◆ **WHAT IS REQUIRED**
Please return every line of the records below that contains the word "Focus".

*** Opening of PROVIDED RECORDS ***

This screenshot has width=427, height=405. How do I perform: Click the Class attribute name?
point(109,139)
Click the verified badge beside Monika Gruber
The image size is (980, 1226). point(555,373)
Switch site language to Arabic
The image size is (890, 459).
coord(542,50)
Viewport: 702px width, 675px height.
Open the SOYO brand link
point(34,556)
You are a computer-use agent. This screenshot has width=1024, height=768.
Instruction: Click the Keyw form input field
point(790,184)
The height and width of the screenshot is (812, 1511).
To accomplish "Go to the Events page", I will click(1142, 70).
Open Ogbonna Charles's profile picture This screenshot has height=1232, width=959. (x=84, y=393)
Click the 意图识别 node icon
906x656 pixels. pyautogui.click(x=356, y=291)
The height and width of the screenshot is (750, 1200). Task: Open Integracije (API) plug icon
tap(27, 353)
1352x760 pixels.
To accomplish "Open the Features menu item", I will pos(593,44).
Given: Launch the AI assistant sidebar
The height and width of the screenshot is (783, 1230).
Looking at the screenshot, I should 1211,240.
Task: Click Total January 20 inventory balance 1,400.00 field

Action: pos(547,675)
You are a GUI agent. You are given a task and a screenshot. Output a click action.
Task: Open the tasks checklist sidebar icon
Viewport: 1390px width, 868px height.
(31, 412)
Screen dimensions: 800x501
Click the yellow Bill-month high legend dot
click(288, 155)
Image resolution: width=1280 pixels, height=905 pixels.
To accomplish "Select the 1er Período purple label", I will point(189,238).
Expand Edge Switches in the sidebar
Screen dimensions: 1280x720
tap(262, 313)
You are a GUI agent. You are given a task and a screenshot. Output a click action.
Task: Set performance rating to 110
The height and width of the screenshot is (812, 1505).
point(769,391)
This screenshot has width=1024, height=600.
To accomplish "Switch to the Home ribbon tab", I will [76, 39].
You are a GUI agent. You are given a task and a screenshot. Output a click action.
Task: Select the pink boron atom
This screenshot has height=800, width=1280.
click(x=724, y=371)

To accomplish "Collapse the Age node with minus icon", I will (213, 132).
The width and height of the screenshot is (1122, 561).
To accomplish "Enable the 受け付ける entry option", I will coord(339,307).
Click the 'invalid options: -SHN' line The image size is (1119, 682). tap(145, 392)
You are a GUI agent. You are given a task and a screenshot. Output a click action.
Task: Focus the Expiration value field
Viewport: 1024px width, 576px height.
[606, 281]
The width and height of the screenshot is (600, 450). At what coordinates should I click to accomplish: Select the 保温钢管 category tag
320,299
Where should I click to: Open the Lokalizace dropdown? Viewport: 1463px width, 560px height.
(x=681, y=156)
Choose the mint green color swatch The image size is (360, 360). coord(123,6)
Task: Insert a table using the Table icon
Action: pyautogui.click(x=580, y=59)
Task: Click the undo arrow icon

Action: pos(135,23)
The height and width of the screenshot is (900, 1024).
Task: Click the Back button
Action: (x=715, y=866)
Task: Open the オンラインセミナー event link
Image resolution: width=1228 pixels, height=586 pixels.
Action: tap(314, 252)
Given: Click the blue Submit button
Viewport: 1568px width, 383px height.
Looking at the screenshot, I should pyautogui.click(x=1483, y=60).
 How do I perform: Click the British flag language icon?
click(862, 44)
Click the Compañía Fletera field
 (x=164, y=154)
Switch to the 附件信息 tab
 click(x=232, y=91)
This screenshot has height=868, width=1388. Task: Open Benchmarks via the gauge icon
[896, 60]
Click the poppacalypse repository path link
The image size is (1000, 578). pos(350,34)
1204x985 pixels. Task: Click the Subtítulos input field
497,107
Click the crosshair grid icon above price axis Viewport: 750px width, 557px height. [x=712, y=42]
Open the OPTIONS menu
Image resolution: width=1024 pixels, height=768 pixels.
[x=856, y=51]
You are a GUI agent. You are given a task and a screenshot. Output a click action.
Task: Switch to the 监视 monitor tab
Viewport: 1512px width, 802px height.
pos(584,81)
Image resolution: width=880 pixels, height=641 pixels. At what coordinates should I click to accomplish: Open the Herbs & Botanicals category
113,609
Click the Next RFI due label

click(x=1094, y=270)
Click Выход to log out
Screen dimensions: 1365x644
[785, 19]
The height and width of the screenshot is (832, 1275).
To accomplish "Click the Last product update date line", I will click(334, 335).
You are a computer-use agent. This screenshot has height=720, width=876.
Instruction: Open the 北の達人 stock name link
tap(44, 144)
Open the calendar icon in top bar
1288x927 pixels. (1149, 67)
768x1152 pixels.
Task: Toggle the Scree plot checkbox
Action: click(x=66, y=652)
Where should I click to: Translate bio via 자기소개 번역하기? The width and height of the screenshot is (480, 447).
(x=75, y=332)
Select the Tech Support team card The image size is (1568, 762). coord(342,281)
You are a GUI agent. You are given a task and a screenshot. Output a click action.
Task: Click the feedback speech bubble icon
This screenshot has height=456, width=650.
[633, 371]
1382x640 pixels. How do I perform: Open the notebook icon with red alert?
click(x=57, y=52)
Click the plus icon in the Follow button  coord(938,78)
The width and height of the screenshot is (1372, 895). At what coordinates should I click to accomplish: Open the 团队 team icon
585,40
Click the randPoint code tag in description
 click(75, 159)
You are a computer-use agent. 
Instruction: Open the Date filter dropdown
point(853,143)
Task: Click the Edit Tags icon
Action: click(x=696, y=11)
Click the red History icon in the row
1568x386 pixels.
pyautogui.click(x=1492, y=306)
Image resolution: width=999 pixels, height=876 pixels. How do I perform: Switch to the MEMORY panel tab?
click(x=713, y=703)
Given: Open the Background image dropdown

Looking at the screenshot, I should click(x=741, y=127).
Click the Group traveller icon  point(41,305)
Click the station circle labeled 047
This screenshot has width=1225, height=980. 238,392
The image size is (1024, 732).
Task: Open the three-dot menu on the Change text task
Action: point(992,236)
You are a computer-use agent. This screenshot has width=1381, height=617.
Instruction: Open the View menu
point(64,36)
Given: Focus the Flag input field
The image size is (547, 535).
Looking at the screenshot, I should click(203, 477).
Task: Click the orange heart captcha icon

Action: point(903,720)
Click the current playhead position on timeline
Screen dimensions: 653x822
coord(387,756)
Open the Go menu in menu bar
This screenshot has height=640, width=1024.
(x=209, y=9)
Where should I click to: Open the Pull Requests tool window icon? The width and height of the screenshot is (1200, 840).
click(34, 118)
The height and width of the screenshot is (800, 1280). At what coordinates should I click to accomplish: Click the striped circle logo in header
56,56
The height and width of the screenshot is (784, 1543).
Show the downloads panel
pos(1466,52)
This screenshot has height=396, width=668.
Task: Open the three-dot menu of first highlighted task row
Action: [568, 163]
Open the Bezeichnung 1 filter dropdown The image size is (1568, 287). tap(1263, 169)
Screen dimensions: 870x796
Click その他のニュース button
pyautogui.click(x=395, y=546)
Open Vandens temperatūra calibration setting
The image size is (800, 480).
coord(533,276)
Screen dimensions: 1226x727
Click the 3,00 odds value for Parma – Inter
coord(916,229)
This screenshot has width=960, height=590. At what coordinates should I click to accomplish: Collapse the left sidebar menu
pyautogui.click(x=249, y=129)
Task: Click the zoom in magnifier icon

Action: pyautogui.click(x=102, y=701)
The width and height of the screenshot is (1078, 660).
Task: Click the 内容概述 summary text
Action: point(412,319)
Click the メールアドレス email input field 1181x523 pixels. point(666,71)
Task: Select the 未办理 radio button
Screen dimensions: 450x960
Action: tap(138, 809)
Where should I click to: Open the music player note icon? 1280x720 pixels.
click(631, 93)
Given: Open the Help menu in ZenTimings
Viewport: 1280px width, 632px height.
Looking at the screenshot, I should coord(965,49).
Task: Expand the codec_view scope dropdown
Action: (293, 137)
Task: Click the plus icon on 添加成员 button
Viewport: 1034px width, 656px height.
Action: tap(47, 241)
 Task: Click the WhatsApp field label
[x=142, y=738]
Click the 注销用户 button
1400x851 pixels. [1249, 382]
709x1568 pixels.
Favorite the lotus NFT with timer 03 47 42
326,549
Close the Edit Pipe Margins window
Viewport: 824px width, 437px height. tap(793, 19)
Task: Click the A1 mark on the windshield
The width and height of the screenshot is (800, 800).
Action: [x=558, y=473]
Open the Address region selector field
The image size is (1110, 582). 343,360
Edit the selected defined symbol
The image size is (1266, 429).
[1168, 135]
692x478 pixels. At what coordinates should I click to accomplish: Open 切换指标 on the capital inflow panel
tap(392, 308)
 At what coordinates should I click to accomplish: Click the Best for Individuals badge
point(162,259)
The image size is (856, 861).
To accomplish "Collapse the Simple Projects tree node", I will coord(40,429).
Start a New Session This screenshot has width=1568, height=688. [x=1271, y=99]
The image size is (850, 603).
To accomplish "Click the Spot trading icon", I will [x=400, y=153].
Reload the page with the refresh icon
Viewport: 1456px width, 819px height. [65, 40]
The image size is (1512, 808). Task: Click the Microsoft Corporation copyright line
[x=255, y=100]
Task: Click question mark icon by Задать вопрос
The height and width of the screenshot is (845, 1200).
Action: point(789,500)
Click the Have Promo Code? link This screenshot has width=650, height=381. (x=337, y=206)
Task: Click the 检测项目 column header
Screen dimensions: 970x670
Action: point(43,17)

*** Close of PROVIDED RECORDS ***

◆ **PROBLEM SOLUTION**
Task: Focus the Expiration value field
Given: Focus the Flag input field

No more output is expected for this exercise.